Currently high-range and repeat drink-drivers have the option of taking up the interlock after a “compliance period” of disqualification. The new interlock minimum disqualification periods largely mirror the old compliance periods, with one exception being made for high-range repeat offenders. The old “compliance period” for them had been 12 months. The new minimum disqualification period is to be 9 months (but extendable to 12 if a court deems it necessary).
A new mandatory interlock order will disqualify a person from holding a driver licence (other than a learner licence or interlock driver licence) for five years from the day of the conviction – unless the person has first held an interlock driver licence for a period (or periods in total) equivalent to the minimum interlock period, or for a longer period specified by the court.
Other than choosing to stay off the road for five years, there are some limited exemptions from mandatory interlock orders, but the threshold is high.

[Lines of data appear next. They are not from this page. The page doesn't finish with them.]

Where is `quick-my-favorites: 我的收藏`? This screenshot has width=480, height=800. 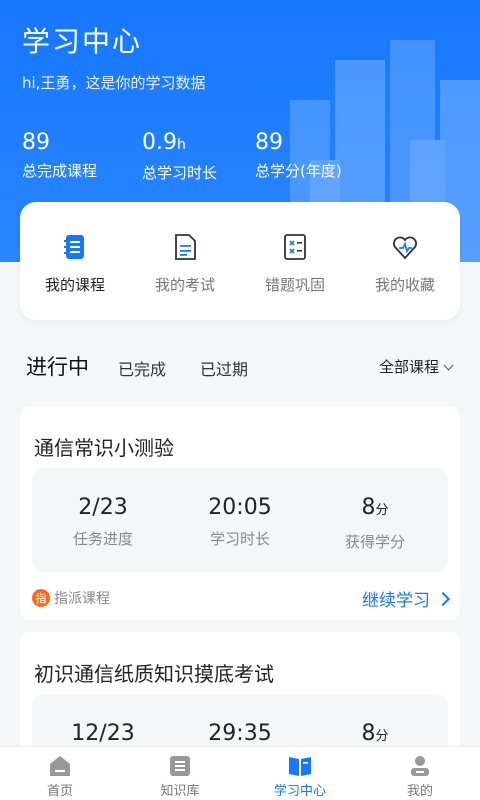 quick-my-favorites: 我的收藏 is located at coordinates (405, 261).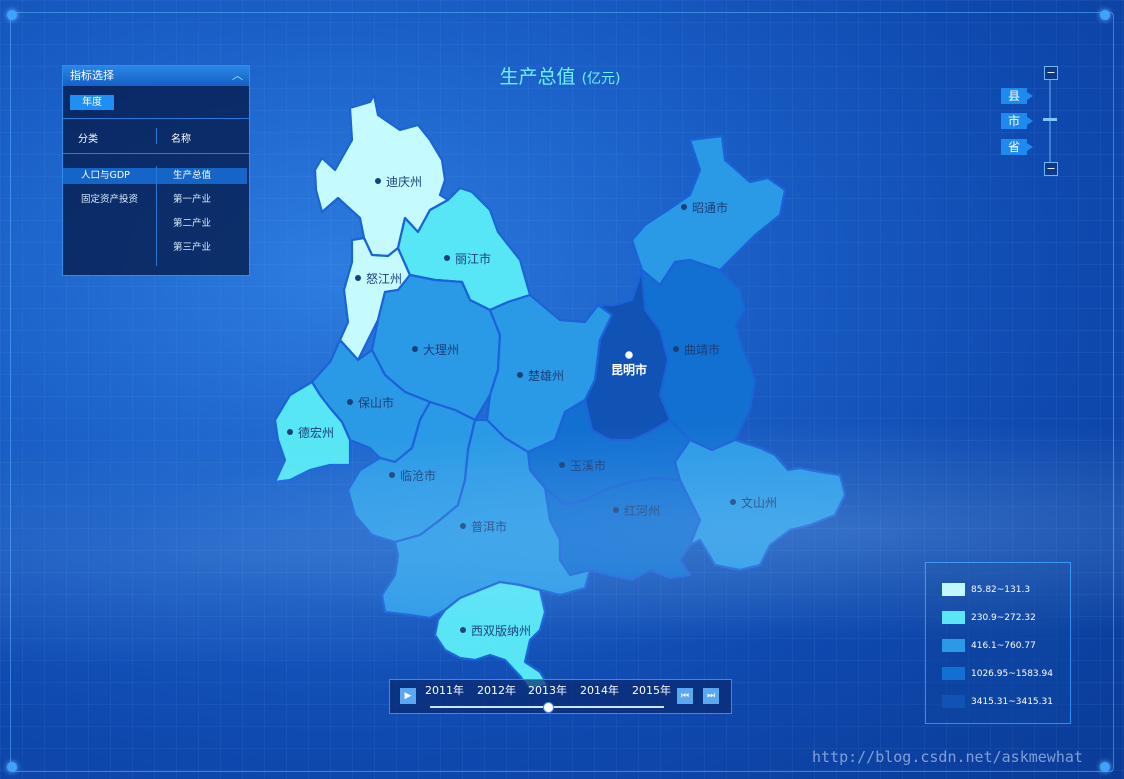 Image resolution: width=1124 pixels, height=779 pixels. Describe the element at coordinates (192, 200) in the screenshot. I see `name-item-primary-industry: 第一产业` at that location.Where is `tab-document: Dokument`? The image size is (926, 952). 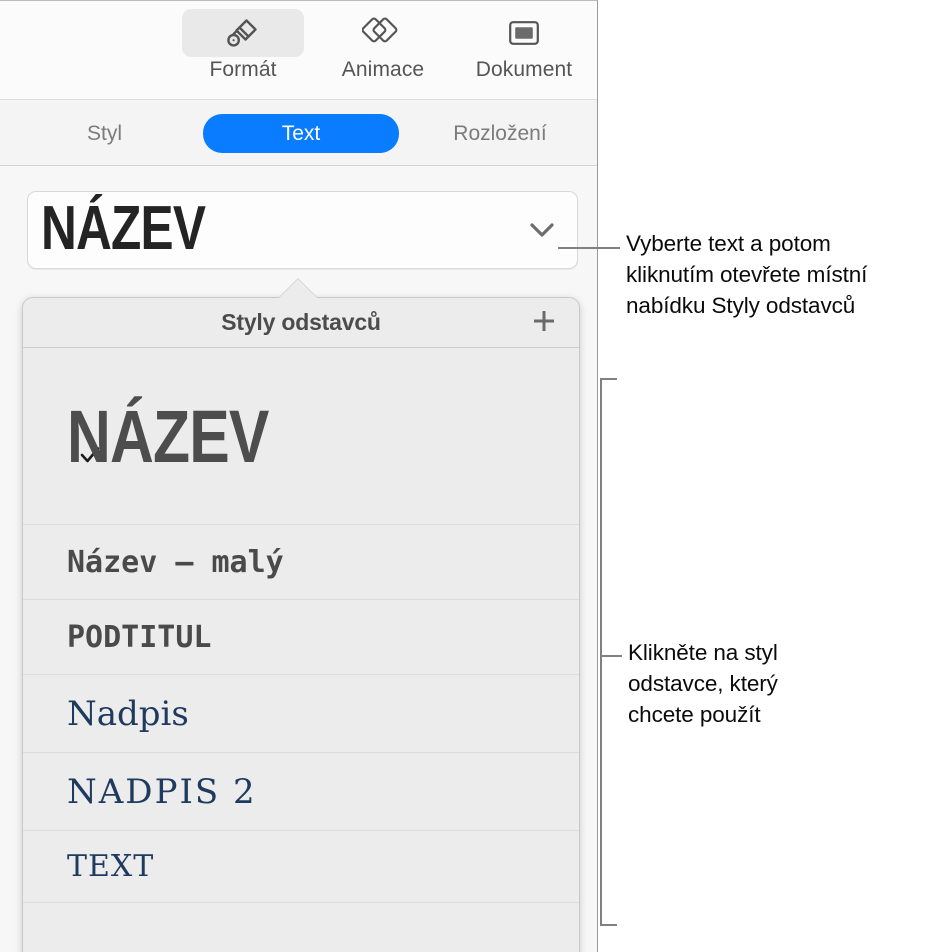 tab-document: Dokument is located at coordinates (524, 52). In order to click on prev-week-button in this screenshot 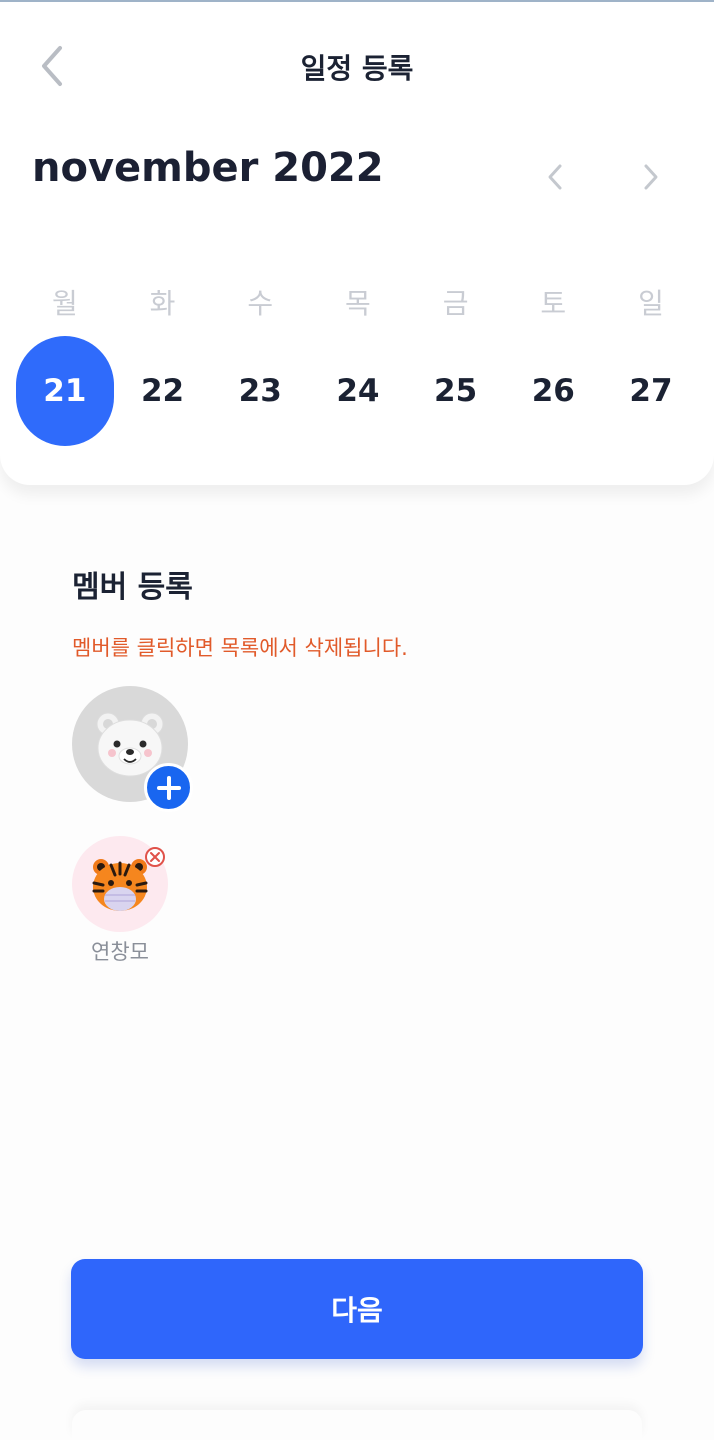, I will do `click(555, 177)`.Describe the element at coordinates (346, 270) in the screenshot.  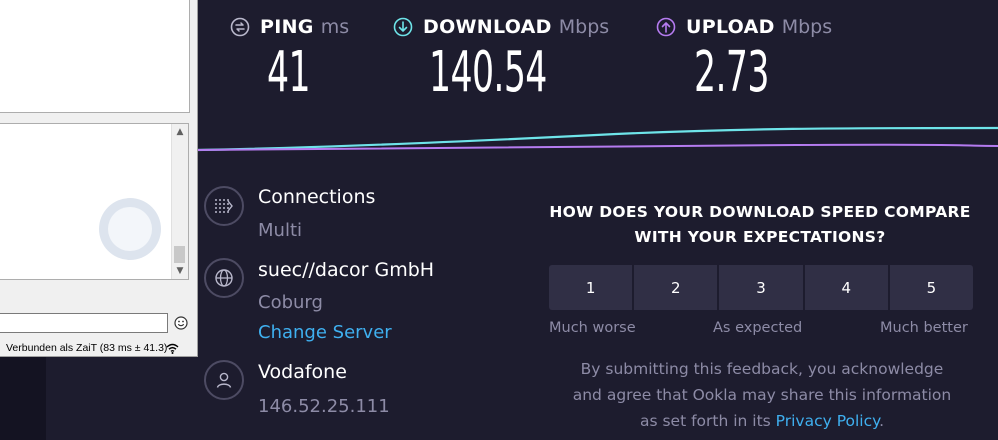
I see `server-host: suec//dacor GmbH` at that location.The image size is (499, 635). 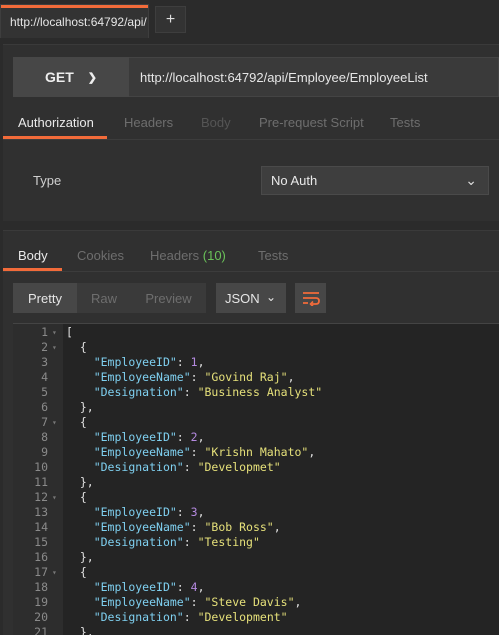 What do you see at coordinates (175, 256) in the screenshot?
I see `response-tab-headers-label: Headers` at bounding box center [175, 256].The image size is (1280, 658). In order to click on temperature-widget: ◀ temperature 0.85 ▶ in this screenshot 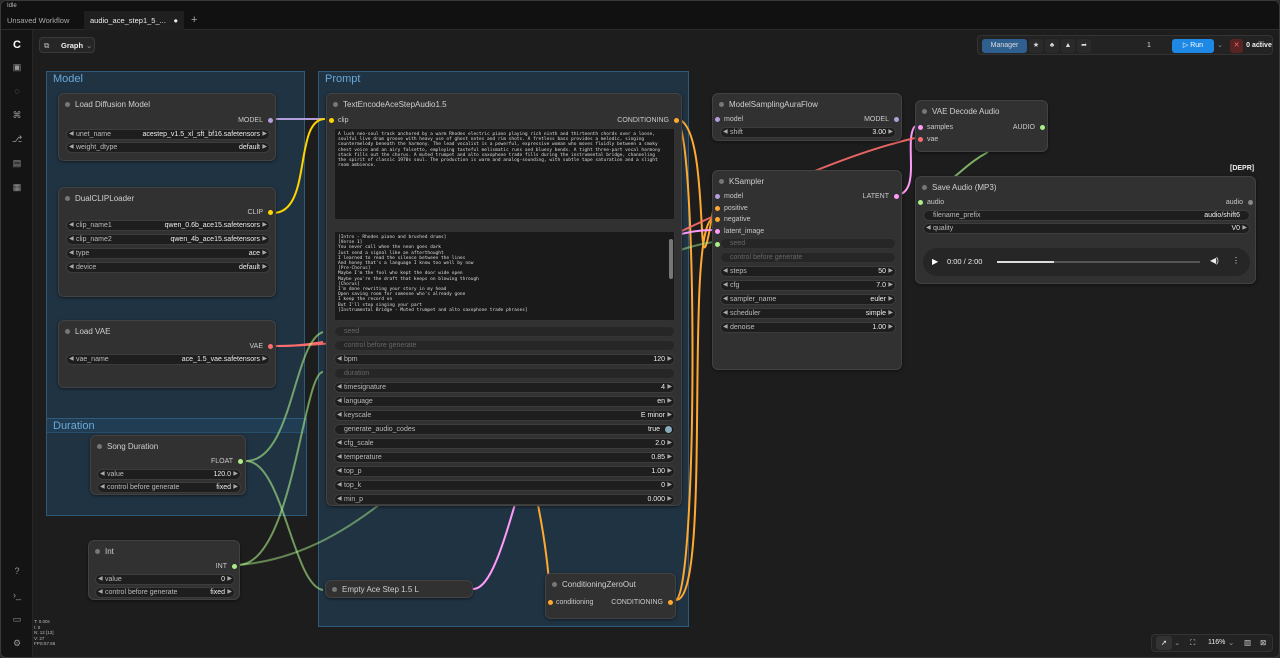, I will do `click(504, 458)`.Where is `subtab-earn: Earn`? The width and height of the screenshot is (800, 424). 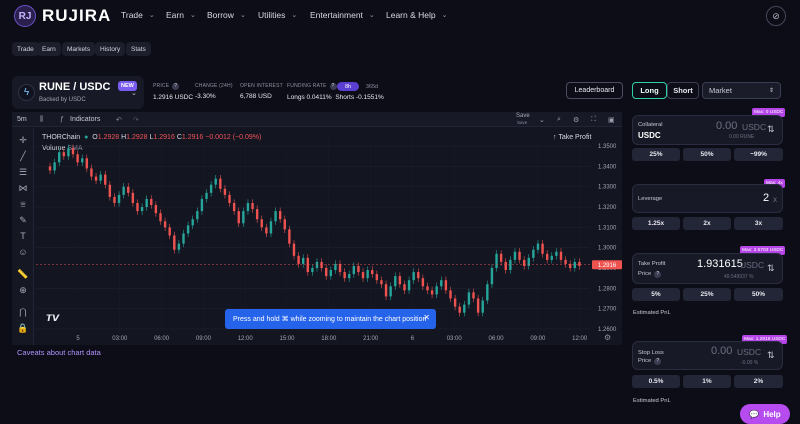 subtab-earn: Earn is located at coordinates (49, 49).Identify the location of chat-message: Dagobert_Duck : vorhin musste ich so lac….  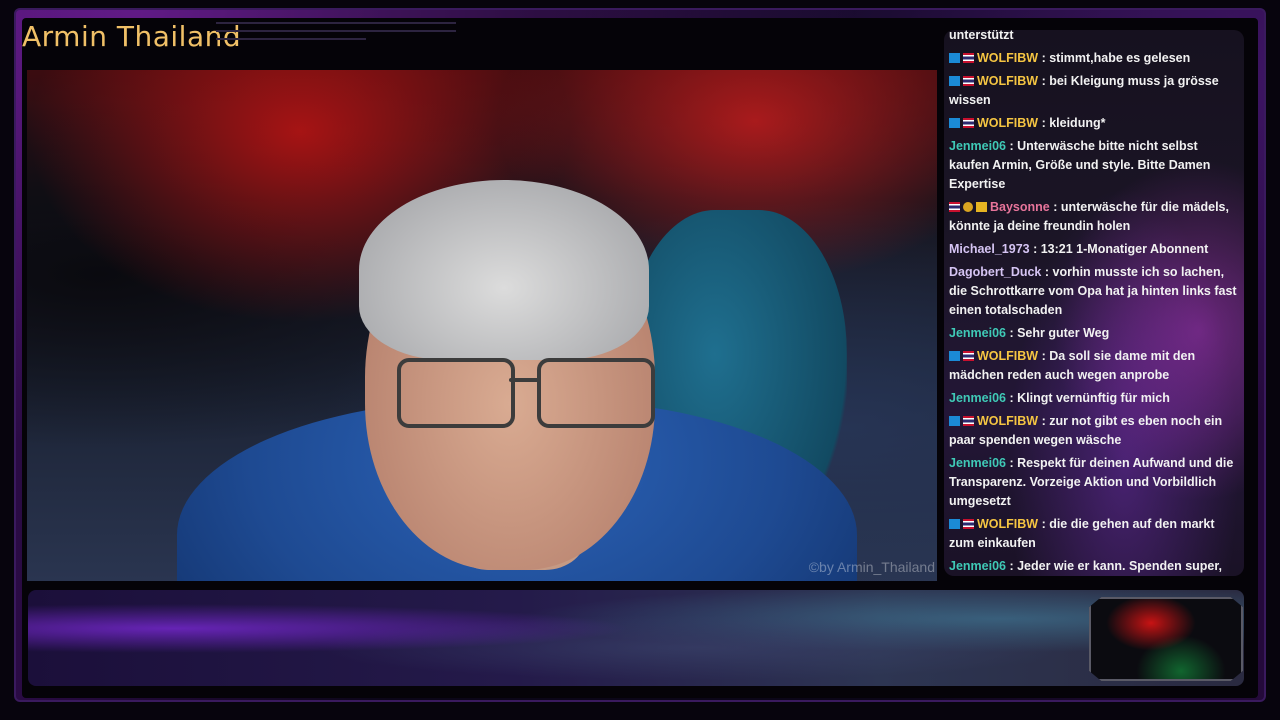
(1095, 292).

An interlock exemption order can only be made if the court is satisfied that the offender does not have access to a vehicle in which to install an interlock device, or that the offender has a medical condition diagnosed by a registered medical practitioner that prevents the offender from providing a sufficient breath sample to operate an approved interlock device.
A person is deemed to have “access” to a vehicle if the person is the registered operator, owner or part-owner, or shares the use of the vehicle with the registered operator, owner or part-owner.
The legislation declares, “An interlock exemption order must not be made merely because an offender cannot afford the cost of installing or maintaining an approved interlock device, or will be prevented from driving a vehicle in the course of his or her employment if the interlock exemption order is made, or has access to a vehicle but the registered operator of the vehicle refuses to consent to the installation of an interlock device in the vehicle.”
The cost of having an interlock can be high: around $1200 for every six months’ use.
The new interlock rules apply also to those convicted of dangerous driving causing death or grievous bodily harm, in those cases where alcohol was involved.
Labor MP Ron Hoenig, who led parliamentary debate for the Opposition, noted that NSW, which introduced interlock on a voluntary basis more than a decade ago, had fallen behind other states and territories in the time since, noting that many jurisdictions had already moved to mandatory interlock regimes.
The NSW parliamentary passage came a month after the ACT introduced the interlock for the first time with a system that allows first-offending low- and mid-range drink-drivers to return to the road voluntarily immediately they have been dealt with by the court.
Those ACT drivers with a reading of 0.150 or more and those who are repeat offenders have to undergo a mandatory assessment for the Interlock. But, unlike NSW, the time that ACT offenders have to have the interlock fitted for does not extend beyond their court-imposed disqualification. The interlock period begins halfway through that court-imposed disqualification and ends at the same time.
Roughly 5,000,000 breath tests are conducted annually in NSW with approximately 20,000 drivers charged. One in six offenders is convicted for a second drink-driving offence within five years.